Rasulullah sendiri juga pernah memiliki anak angkat, yaitu
Zaid bin Haritsah, yang kemudian dinisbatkan dengan Zaid bin Muhammad. Kemudian
turun ayat Al-Ahzab ayat 37 yang menegaskan anak hasil adopsi tidak boleh
disamakan dengan anak kandung. Ayat tersebut juga memerintahkan Rasululah
menikahi Zainab bin Jahsyi, mantan istri anak angkatnya.
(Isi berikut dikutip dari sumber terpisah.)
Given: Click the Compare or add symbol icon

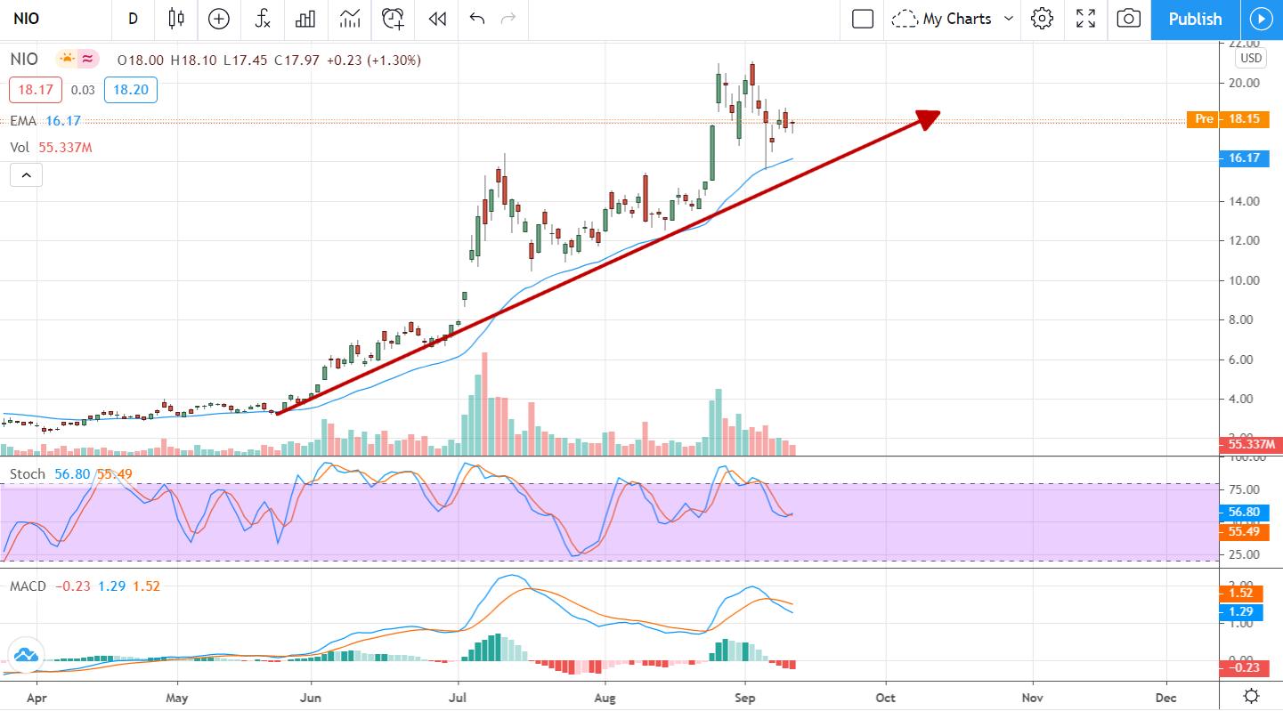Looking at the screenshot, I should (x=218, y=19).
Dalam Al-Qur'an disebutkan :
فَلَمَّا قَضَى زَيْدٌ مِّنْهَا وَطَرًا
زَوَّجْنَاكَهَا لِكَيْ لاَ يَكُوْنَ عَلٰى الْمُؤْمِنِيْنَ حَرَجٌ فِي أَزْوَاجِ
أَدْعِيَائِهِمْ إِذَا قَضَوْا مِنْهُنَّ وَطَرًا وَكَانَ أَمْرُ اللهِ مَفْعُوْلاً
Maka tatkala Zaid telah mengakhiri
keperluan terhadap istrinya (menceraikannya), Kami kawinkan kamu dengan dia
supaya tidak ada keberatan bagi orang mukmin untuk (mengawini) istri-istri
anak-anak angkat mereka, apabila anak-anak angkat itu telah menyelesaikan
keperluannya dari pada istrinya. Dan adalah ketetapan Allah itu pasti terjadi.
(Q.S. 33 Al Ahzab 37)
Ketika itu, seorang ayah angkat menikahi mantan istri anak
angkatnya adalah sesuatu yang secara sosial merupakan sebuah aib yang sangat
besar sehingga pernikahan tersebut melahirkan gunjingan hebat dikalangan
masyarakat, bahkan hingga kini, peristiwa ini kerap dijadikan kritikan atas
Rasululah oleh para pengingkarnya.
Inilah bagian dari resiko seorang rasul yang bertugas menyampaikan kebenaran. Kadang beliau harus melakukan sesuatu yang mungkin beliau sendiri tidak menghendakinya demi menunjukkan sebuah tradisi, dalam hal ini adalah praktek adopsi mutlak, itu bertentangan dengan ajaran Islam.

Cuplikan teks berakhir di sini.